Ela olha para mim, colocando uma das sacolas sobre a mesa de centro.
Fecho os olhos inalado o cheiro inebriante.
Comida.
Ela vem até mim, me virando rudemente para tirar as algemas.
Me ajoelho em frente á mesa de centro, massageando meus pulsos, para só então abrir uma das sacolas.
– Qual o plano agora? – Dylan pergunta, abrindo uma sacola.
– Ela vai ficar aqui – Ambos se olham – Até falar com Bruce e arrumar um lugar.
– Tenho casa, se quer saber – digo com a boca cheia.
– Não irá voltar para aquele moquifo – Ela rebate.
– Só que naquele moquifo tem minhas roupas – retruco.
– Dylan cuida disso.
– Eu?! – Dylan dispara.
Valerie vai para a porta.
– Tenho que voltar para casa – abre a porta – Dá alguma camiseta sua. Se vira – Em seguida sai da casa batendo a porta.
Desvio o olhar de Dylan, voltando a comer.
– Quando vou poder tomar um banho? – pergunto me sentindo mais do que satisfeita, algum tempo depois.
– O banheiro fica no corredor à direita – Dylan responde com os olhos na TV, voltando a se sentar.
– Preciso de roupas, se não percebeu – Ele me olha, levantando.
Desaparece no corredor, voltando minutos depois com uma camiseta e uma calça de moletom cinza.
– Toma – Joga as roupas em mim, levanto marchando até o banheiro – E não tranca a porta! – grita quando já estou no meio do caminho.
Tá de s*******m, penso, jogando as peças de roupa dentro do lavatório, me despindo das que estava vestido.
Entro no chuveiro, soltando o ar lentamente dos pulmões. Era ótimo, tomar um banho digno depois de tanto tempo.
Meus pulsos haviam ficado roxos, graças ao tempo que permaneci algemada.
Tirar aquele cheiro de cadeia que impregnava até a alma, era um alívio e uma benção ao mesmo tempo.
Demoro mais de cinco minutos, ensaboado todo meu corpo e o enxaguando pelo menos duas vezes.
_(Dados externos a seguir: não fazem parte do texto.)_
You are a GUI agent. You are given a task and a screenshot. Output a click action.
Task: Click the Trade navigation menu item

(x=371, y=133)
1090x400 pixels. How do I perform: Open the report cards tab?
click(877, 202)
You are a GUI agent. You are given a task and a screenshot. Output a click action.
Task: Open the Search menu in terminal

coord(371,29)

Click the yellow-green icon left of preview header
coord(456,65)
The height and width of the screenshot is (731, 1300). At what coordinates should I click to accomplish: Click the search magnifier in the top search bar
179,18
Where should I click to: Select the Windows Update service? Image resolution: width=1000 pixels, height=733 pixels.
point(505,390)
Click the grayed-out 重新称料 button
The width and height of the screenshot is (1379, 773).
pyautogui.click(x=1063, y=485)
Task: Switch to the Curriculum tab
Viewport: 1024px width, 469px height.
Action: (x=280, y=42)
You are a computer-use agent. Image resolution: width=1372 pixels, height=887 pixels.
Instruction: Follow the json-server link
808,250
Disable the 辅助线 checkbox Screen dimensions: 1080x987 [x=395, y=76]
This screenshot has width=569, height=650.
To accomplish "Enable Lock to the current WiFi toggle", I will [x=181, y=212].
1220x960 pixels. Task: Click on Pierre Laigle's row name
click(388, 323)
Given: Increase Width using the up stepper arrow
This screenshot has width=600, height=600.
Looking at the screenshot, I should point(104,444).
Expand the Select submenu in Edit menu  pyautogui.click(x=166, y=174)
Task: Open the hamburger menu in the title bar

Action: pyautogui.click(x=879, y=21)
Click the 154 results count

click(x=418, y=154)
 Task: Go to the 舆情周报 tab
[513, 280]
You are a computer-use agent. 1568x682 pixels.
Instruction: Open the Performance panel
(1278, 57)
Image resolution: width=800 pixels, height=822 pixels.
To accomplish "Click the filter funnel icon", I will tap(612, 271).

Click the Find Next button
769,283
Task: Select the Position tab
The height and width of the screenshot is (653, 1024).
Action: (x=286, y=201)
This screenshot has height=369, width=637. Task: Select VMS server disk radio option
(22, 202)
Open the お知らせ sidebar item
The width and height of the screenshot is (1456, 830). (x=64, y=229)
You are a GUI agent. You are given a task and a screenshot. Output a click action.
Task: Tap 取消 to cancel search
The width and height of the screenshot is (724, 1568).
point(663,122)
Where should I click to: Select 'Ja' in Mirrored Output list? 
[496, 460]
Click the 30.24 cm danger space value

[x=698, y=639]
Desligo o chuveiro, esticando o braço pra pegar a toalha. Ao pegá- la me enrolo, me deparando com Dylan na porta.
– Perdeu alguma coisa aqui? – pergunto áspera.
– Só vim checar se não fugiu pelo ralo.
– i****a – Fecho a porta na cara dele, me vestindo – Onde vou dormir? – pergunto ao abrir a porta, após lavar minhas roupas.
Ele coloca a algema em um dos meus pulsos, me puxando até o quarto de hóspede.
– Aqui – Me algema a cama.
– E se eu se quiser ir no banheiro?! – Ele para na porta, balançando as chaves da algema.
– É só gritar que eu venho.
Puxo a algema em vão, soltando bruscamente o ar dos pulmões.
Estava presa novamente. Porém, com uma diferença: só havia mudado de lugar.
Nos primeiros minutos algemada, procuro com o olhar algo que me ajudasse a me soltar. Não encontrando nada.
Não havia nem um grampo dando sopa.
Tenta puxar minha mão para fora daquele objeto de metal, era loucura e não queria correr o risco de quebrar minha mão.
Após algum tempo, acabei por desistir por exaustão, concluindo que não havia nada que pudesse ser feito.